I grew up in the UK and moved to the US in 1994. I immediately recalled that summer trip to India at the tender age of 7 to attend my uncle’s wedding. My mother had made me new dresses and I had matching hats and headpieces to go with them. It was going to be so much fun.
What I couldn’t recall, though, was the actual khatna, but I have since received confirmation from my family that it was done to me. Even then, the reality did not sink in. How could I not remember it? Maybe it wasn’t done to me after all, maybe it was all a ruse to “save face”. What I’ve learned since is that some women erase the memory of the traumatic event completely and utterly. Sometimes, it can be restored and other times it can’t. I still haven’t accepted if it’s better to know or to not know. Either way, it feels like a violation.

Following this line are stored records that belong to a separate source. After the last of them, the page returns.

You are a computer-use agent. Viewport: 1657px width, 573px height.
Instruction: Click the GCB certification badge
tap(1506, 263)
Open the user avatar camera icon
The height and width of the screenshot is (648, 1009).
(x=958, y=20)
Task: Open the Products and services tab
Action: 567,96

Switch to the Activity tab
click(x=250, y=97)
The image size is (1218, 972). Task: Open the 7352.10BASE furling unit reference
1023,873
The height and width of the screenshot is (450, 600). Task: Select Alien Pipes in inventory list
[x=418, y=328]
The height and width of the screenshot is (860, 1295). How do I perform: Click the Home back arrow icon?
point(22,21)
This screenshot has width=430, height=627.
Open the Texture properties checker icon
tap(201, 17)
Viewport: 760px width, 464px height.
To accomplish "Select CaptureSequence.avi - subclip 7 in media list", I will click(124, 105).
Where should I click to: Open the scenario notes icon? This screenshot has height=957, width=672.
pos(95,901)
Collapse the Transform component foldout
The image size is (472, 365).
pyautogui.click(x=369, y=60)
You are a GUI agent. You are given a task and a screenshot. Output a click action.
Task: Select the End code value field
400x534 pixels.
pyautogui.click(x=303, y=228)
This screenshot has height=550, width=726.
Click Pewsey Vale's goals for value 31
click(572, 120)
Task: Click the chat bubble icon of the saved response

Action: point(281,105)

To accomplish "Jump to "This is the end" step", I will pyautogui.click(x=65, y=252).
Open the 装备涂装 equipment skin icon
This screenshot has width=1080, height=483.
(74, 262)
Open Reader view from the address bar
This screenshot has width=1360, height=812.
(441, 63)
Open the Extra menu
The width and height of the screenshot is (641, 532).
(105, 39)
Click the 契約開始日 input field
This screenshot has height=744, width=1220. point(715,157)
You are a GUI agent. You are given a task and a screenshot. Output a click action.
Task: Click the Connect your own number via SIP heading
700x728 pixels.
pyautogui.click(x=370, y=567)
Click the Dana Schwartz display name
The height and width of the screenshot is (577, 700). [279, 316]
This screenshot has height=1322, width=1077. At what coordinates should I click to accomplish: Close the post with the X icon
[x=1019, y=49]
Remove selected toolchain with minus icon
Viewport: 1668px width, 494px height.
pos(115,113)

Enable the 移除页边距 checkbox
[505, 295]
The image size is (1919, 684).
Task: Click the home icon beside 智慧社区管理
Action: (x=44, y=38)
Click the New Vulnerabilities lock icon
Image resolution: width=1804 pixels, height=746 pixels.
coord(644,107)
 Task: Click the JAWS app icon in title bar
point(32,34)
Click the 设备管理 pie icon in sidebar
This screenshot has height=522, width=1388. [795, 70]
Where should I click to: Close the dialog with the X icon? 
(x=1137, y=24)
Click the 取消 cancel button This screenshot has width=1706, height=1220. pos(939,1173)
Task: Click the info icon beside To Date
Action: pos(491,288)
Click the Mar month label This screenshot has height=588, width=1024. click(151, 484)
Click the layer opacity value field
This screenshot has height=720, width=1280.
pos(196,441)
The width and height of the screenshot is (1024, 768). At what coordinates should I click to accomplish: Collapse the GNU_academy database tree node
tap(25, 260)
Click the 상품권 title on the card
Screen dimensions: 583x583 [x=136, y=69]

I cannot stand by quietly and let other girls in our Bohra community be subjected to this terrible practice. I will not be silent. Even though I do not recall my personal khatna, I feel lasting psychological damage has been done just knowing that it happened to me. I can only imagine the physical and psychological damage done to those girls and women who, to this day, have vivid memories of it.
The Bohra jamaats in Sydney and Melbourne in Australia and, now, London in the UK have banned khatna (khafd). Why do our sisters from all over the Bohra diaspora still have to suffer when our sisters in Australia and London are spared? Are Bohra women valued more in some countries than others? All Bohra women are subject to the same rules and edicts from Aqa Maula, why is this any different?
Khatna is illegal under Female Genital Mutilation laws in the US (18 U.S. Code § 116 – Female genital mutilation) but if khatna should not be done by some Bohras, shouldn’t it be extended to all Bohras regardless of the law in that country? If you had a daughter in Dubai, would you still consider subjecting them to khatna if your sisters in Australia and the UK are specifically told not to?